Relevance to Machine Learning
Understanding basis and dimension is important in machine learning for several reasons:
- Feature Space Interpretation: The set of all possible feature vectors for a dataset often forms a vector space (or a subset of one). The dimension of this space (or a relevant subspace) corresponds to the number of features, or more accurately, the number of independent features needed to describe the data.
- Dimensionality Reduction: Techniques like Principal Component Analysis (PCA) explicitly seek a lower-dimensional basis (a basis for a subspace) that captures the most significant variations in the original high-dimensional data. The goal is to represent the data effectively using fewer dimensions (basis vectors).
- Identifying Redundancy: If a set of feature vectors is linearly dependent, it means some features can be expressed as combinations of others. They don't contribute to expanding the span of the data in a new direction. Finding a basis for the space spanned by these feature vectors helps identify a core, non-redundant set of features or underlying factors. The dimension tells us the intrinsic number of independent factors driving the data.

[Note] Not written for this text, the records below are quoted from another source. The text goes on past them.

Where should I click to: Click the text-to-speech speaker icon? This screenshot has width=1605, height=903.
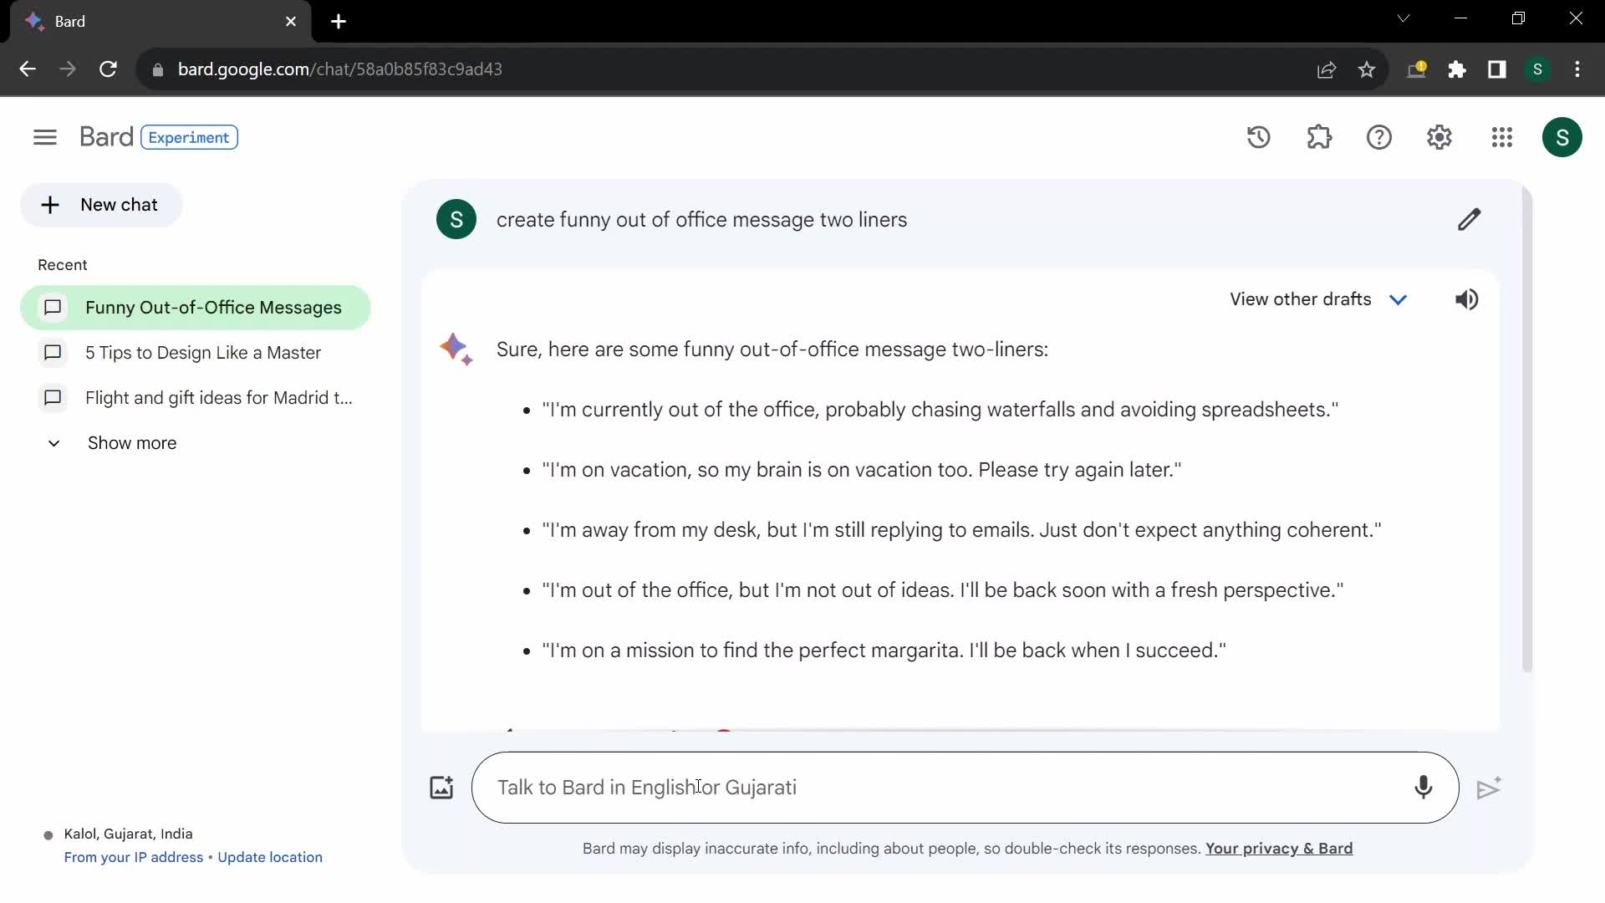tap(1466, 298)
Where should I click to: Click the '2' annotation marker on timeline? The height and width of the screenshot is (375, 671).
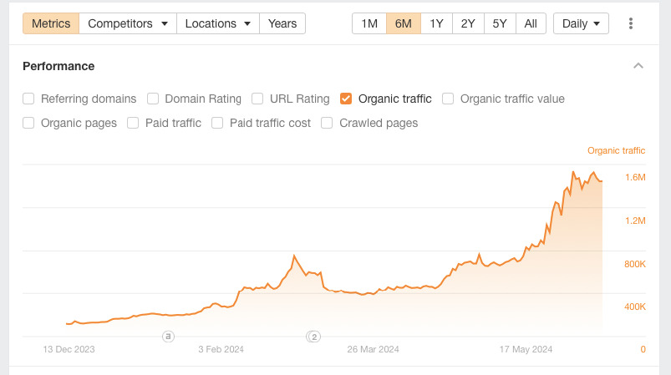click(x=314, y=337)
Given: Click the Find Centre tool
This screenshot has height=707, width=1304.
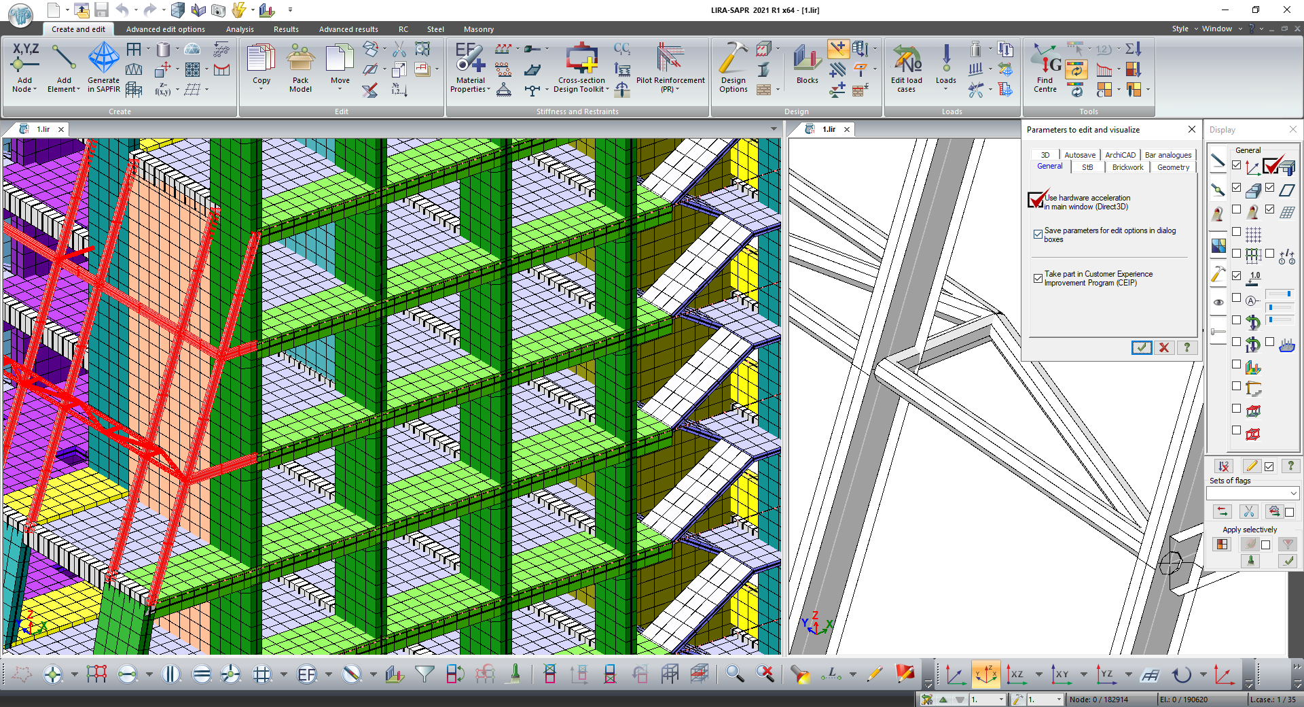Looking at the screenshot, I should coord(1045,67).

- Model Complexity: The dimension of the input feature space often influences the complexity required for a machine learning model (e.g., the number of parameters in a linear model). Understanding the underlying dimension can guide model selection and regularization strategies.
In essence, basis and dimension provide a formal way to quantify the "size" and structure of feature spaces, helping us analyze data, reduce complexity, and build more efficient models. In the next sections, we'll look at specific subspaces tied to matrices and how their dimensions relate.